A polymer-coated mixed-function (PCMF) column was evaluated for direct plasma injection for the simultaneous determination of a drug candidate and its hydroxyl metabolite by high-performance liquid chromatography (HPLC) with tandem mass spectrometry (MS-MS) in support of pharmacokinetic studies. Each diluted monkey plasma sample containing internal standard was directly injected on to the PCMF column for sample clean-up, enrichment and chromatographic separation. The proteins and macromolecules were first eluted from the column while the drug molecules were retained on the bonded hydrophobic phase. The analytes retained on the column were then eluted with a strong mobile phase using a gradient separation technique at a constant flow rate of 1.0 ml min(-1). When not diverted, the column effluent was connected either to the atmospheric pressure chemical ionization (APCI) source or the electrospray ionization (ESI) source as part of the mass spectrometer system used for quantification. The calibration curve was linear over the range 5-2500 ng ml(-1) for both analytes.
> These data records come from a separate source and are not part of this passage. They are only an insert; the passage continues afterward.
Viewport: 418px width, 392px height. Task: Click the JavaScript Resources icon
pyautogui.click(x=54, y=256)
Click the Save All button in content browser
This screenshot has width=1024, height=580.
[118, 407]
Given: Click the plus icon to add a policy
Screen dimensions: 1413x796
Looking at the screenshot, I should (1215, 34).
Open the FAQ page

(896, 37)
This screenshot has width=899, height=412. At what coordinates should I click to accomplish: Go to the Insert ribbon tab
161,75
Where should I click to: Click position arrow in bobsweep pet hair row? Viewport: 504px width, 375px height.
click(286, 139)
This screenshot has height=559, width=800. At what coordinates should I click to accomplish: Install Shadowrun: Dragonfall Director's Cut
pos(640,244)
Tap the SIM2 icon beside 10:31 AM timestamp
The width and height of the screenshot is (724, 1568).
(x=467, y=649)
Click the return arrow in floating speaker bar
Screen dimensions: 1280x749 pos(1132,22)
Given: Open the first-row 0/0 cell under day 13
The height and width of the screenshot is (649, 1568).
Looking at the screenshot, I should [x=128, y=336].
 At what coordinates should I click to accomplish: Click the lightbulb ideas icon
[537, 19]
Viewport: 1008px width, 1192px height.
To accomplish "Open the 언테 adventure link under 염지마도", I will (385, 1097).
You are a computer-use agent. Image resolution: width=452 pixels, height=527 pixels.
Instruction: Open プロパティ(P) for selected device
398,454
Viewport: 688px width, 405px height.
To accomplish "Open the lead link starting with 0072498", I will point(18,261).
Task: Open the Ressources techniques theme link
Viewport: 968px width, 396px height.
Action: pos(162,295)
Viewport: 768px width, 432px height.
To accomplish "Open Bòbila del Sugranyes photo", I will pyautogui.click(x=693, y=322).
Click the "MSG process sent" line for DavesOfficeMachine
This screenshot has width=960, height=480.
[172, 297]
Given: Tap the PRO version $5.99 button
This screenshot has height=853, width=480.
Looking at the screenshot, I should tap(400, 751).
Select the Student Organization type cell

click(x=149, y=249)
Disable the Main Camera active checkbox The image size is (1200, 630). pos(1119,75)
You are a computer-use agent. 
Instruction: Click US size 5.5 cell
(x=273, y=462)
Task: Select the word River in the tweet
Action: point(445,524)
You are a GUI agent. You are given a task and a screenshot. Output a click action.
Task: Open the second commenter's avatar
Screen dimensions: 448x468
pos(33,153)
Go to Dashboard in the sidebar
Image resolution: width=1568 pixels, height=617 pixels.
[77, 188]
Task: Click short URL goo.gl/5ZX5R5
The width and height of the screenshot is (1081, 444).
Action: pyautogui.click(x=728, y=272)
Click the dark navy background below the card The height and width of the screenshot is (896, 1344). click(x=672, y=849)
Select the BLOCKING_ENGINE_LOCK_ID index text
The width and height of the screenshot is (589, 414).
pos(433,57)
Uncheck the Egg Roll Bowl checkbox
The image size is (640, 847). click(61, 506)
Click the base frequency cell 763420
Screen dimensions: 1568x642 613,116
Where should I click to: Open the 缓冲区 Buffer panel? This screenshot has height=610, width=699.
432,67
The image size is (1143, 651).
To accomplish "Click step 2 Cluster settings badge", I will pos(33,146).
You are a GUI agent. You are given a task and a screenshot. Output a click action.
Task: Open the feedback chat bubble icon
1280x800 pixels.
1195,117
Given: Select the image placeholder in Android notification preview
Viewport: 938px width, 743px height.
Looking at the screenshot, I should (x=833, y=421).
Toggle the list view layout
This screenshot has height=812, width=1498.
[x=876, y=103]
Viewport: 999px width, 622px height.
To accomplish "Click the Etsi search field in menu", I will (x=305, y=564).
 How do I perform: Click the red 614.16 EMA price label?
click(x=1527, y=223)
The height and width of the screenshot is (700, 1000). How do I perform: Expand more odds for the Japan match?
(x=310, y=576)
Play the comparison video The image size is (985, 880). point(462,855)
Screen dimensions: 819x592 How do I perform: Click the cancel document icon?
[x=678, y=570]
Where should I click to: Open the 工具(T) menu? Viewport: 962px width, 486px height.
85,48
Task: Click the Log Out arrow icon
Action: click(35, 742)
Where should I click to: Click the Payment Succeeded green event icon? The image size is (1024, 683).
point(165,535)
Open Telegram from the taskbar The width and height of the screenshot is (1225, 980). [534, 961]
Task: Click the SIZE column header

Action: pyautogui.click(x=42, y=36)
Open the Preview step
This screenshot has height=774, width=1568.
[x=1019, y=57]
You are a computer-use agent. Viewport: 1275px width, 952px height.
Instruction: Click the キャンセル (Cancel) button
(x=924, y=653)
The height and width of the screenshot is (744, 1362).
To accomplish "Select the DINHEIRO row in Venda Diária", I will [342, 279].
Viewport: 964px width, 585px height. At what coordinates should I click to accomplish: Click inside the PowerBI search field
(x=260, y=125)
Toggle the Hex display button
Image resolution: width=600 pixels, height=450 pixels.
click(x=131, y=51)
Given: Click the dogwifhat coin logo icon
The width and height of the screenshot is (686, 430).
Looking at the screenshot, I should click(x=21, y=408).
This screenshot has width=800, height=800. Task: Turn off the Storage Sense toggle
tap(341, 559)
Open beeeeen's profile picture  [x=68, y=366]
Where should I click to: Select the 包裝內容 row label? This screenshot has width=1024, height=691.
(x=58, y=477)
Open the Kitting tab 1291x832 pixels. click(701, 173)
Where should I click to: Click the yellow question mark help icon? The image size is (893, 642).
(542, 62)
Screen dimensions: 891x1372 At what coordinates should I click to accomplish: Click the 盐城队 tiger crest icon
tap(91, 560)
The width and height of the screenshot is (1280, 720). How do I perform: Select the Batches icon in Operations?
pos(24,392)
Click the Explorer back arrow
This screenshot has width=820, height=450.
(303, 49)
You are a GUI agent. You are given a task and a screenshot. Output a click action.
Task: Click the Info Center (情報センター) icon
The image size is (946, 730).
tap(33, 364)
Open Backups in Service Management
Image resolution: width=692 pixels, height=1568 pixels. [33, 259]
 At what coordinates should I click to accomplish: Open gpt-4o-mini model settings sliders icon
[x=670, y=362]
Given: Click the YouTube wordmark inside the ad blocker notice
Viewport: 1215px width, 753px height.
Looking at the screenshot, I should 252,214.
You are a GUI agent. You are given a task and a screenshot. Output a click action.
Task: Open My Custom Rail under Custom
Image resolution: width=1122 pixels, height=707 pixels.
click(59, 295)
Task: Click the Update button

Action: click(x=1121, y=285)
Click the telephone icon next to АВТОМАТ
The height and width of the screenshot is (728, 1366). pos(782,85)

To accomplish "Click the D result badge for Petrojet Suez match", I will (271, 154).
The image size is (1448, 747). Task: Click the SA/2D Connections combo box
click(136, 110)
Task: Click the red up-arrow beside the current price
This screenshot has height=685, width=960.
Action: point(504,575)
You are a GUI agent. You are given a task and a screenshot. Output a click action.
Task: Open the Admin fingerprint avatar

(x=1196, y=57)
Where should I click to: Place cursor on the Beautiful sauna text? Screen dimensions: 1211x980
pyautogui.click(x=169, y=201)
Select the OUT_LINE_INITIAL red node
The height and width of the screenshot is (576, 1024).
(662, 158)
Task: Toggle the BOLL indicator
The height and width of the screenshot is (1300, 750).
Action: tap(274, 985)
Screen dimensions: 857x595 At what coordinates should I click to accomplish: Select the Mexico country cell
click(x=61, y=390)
The retention times for the analytes and the internal standard were both consistent and no column deterioration was observed for at least 500 injections. The recovery through the column and reproducibility of the dosed compound and its hydroxyl metabolite in monkey plasma samples were > 90% (RSD < 6%). The total analysis time was < 8 min per sample. The analytical results obtained by the proposed direct plasma injection method were in good agreement with those obtained by the conventional LC-MS-MS method.